_Dataset excerpts_
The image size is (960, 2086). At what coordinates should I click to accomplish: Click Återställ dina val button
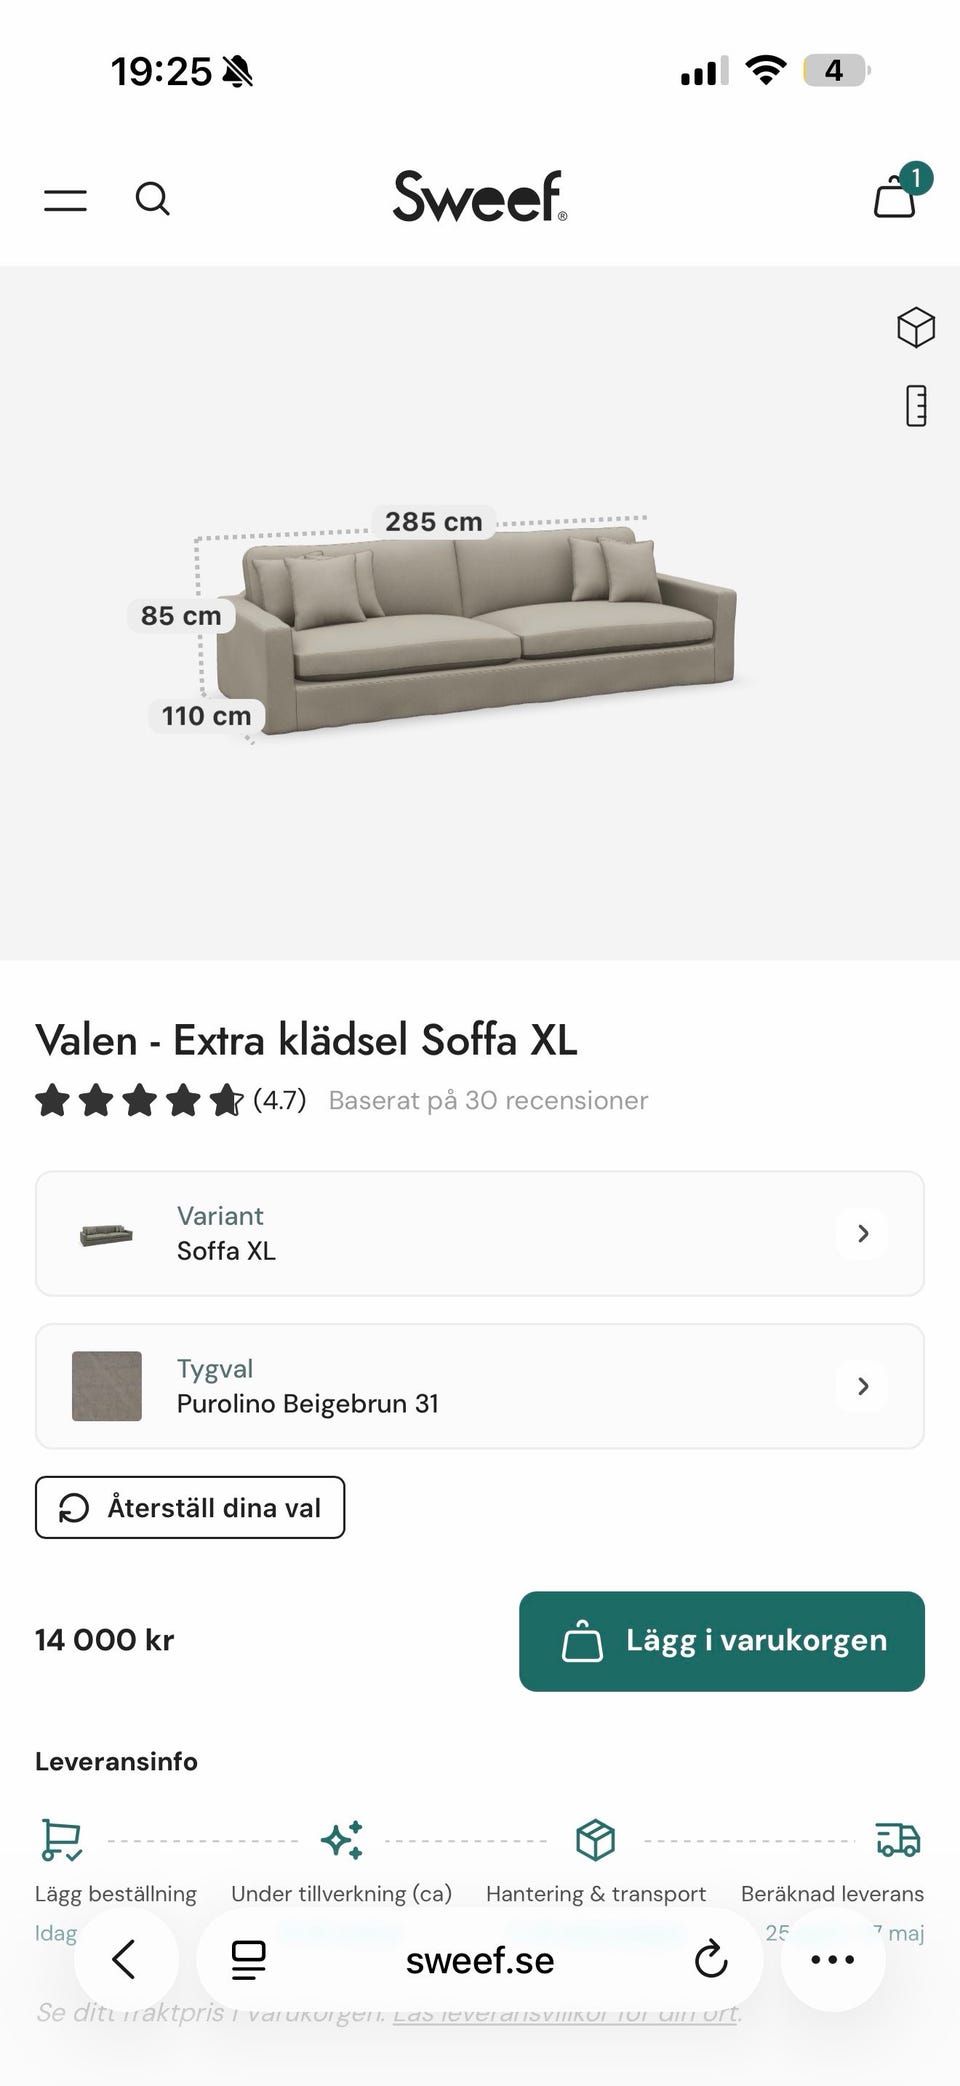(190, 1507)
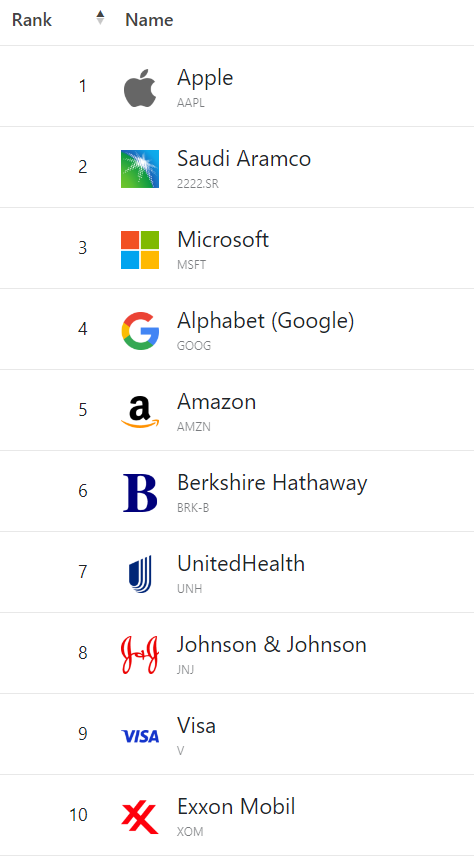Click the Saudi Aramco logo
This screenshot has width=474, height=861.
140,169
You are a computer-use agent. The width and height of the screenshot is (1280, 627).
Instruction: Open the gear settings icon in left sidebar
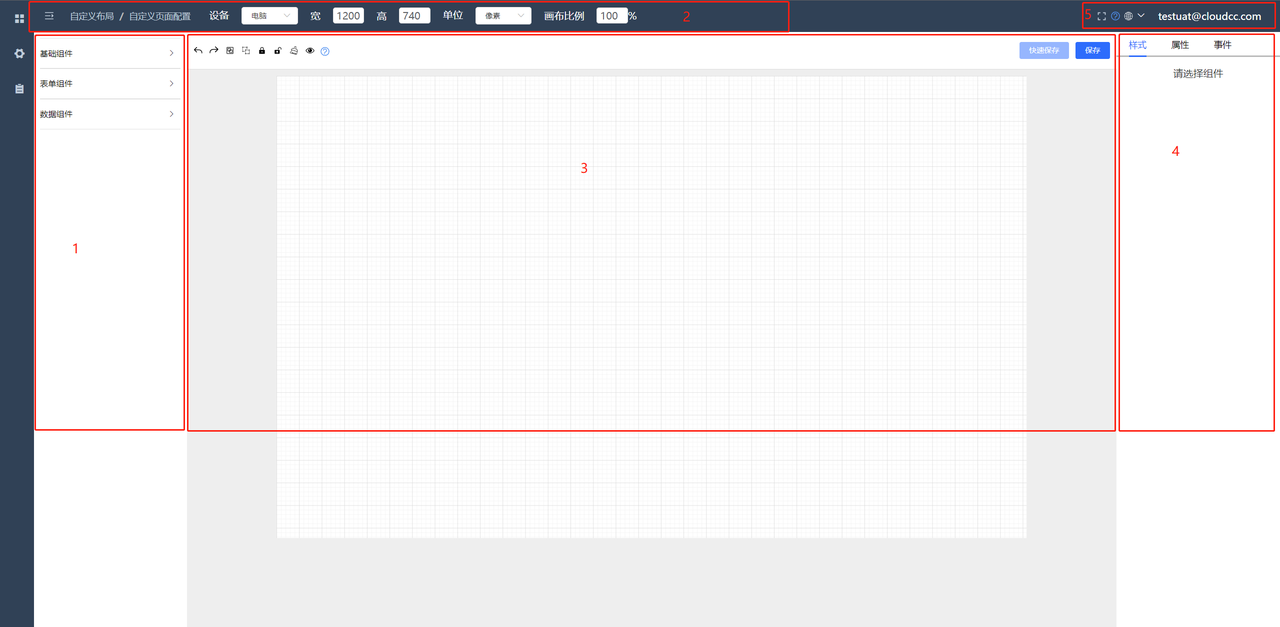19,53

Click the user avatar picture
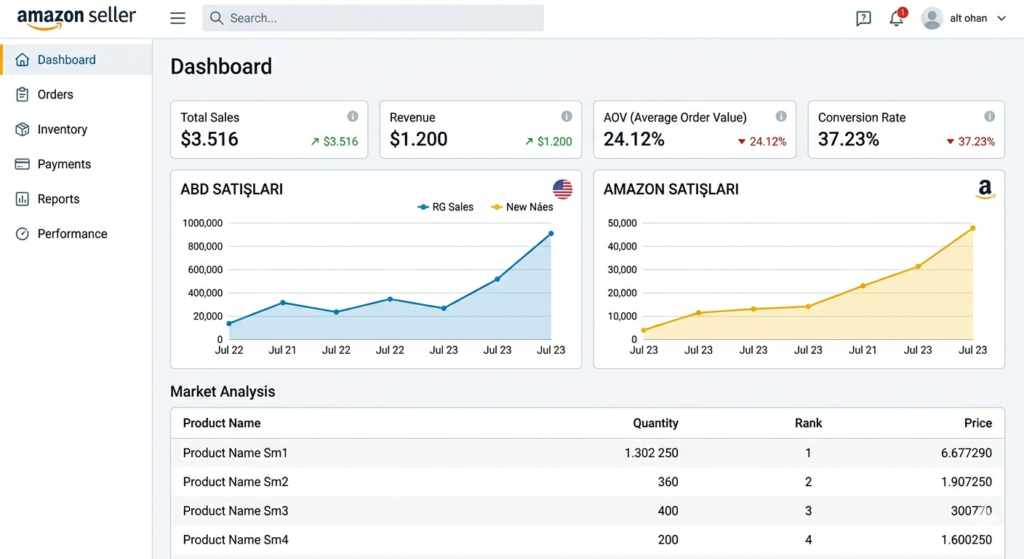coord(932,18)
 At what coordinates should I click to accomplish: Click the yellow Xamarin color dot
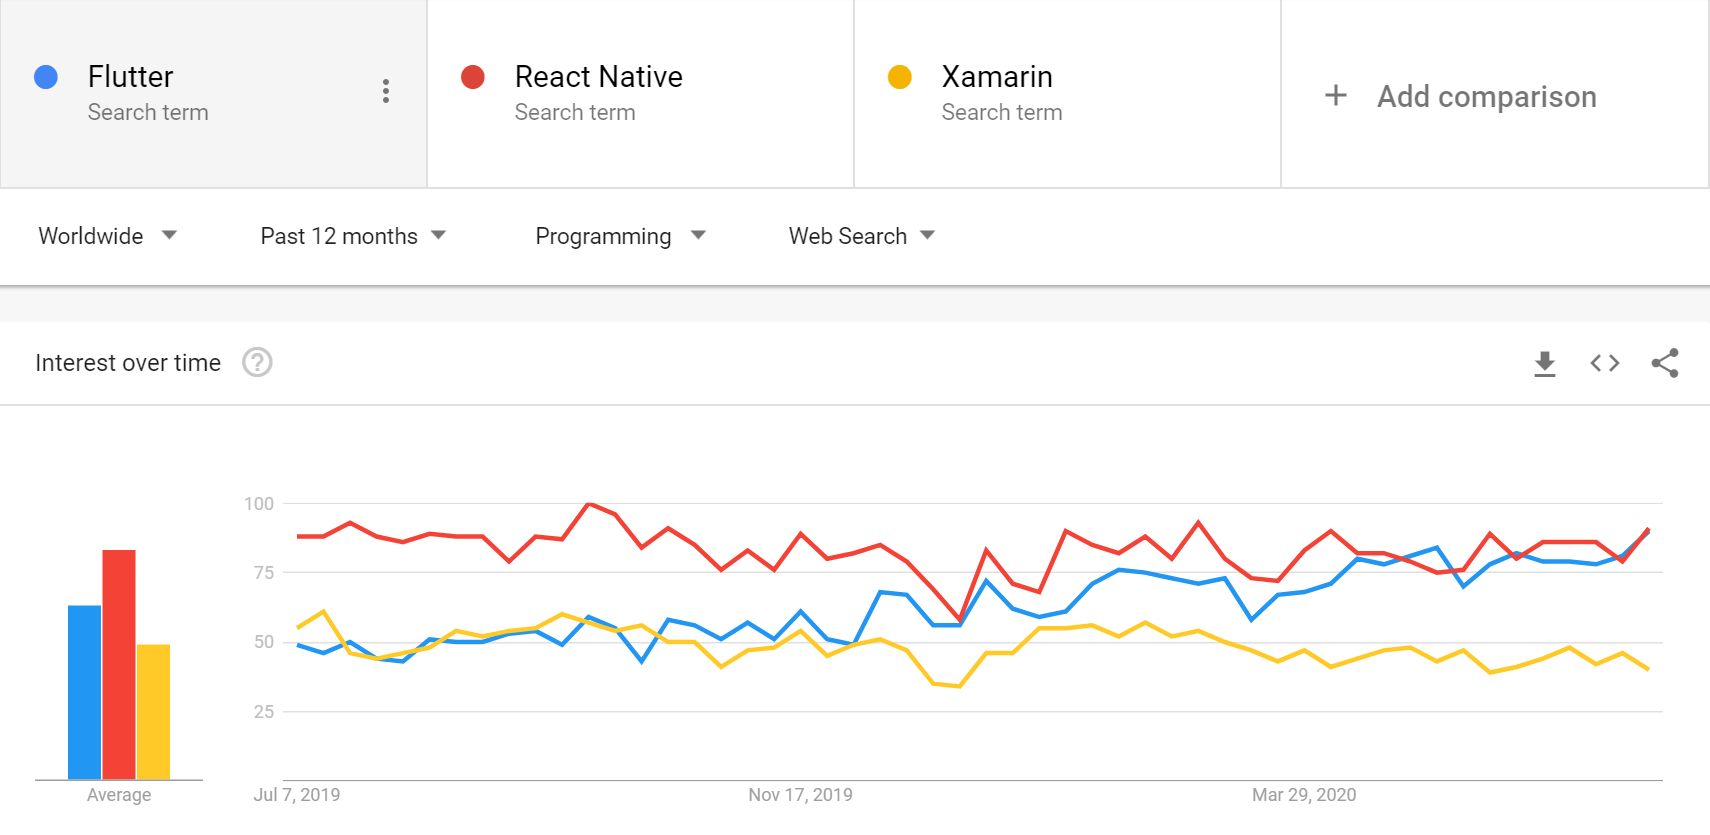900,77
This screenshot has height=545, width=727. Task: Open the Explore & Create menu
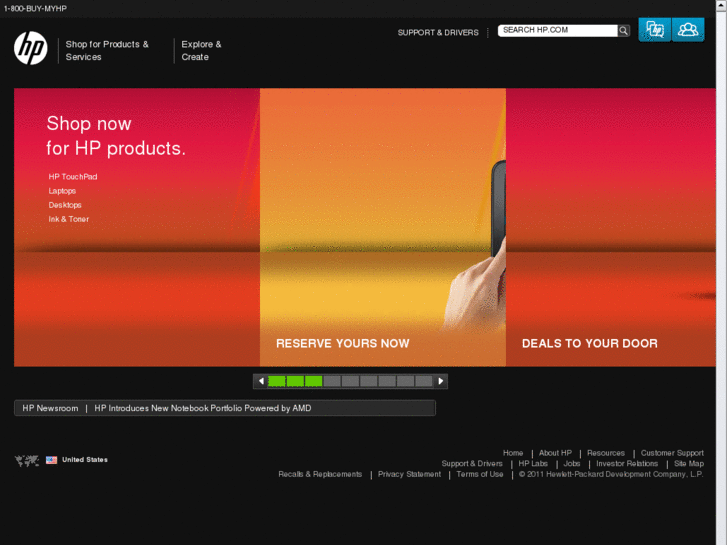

_Work to be completed_
Print the lines from the one that contains "Instruction: Open the" through the last line of the data, exactly and in full, and no other lines. Pictures are not part of the copy.

_Response box_
Instruction: Open the gear settings icon in left sidebar
19,53

Click the user avatar picture
coord(932,18)
 At what coordinates should I click to accomplish: Click the yellow Xamarin color dot
900,77
This screenshot has height=545, width=727. Task: Open the Explore & Create menu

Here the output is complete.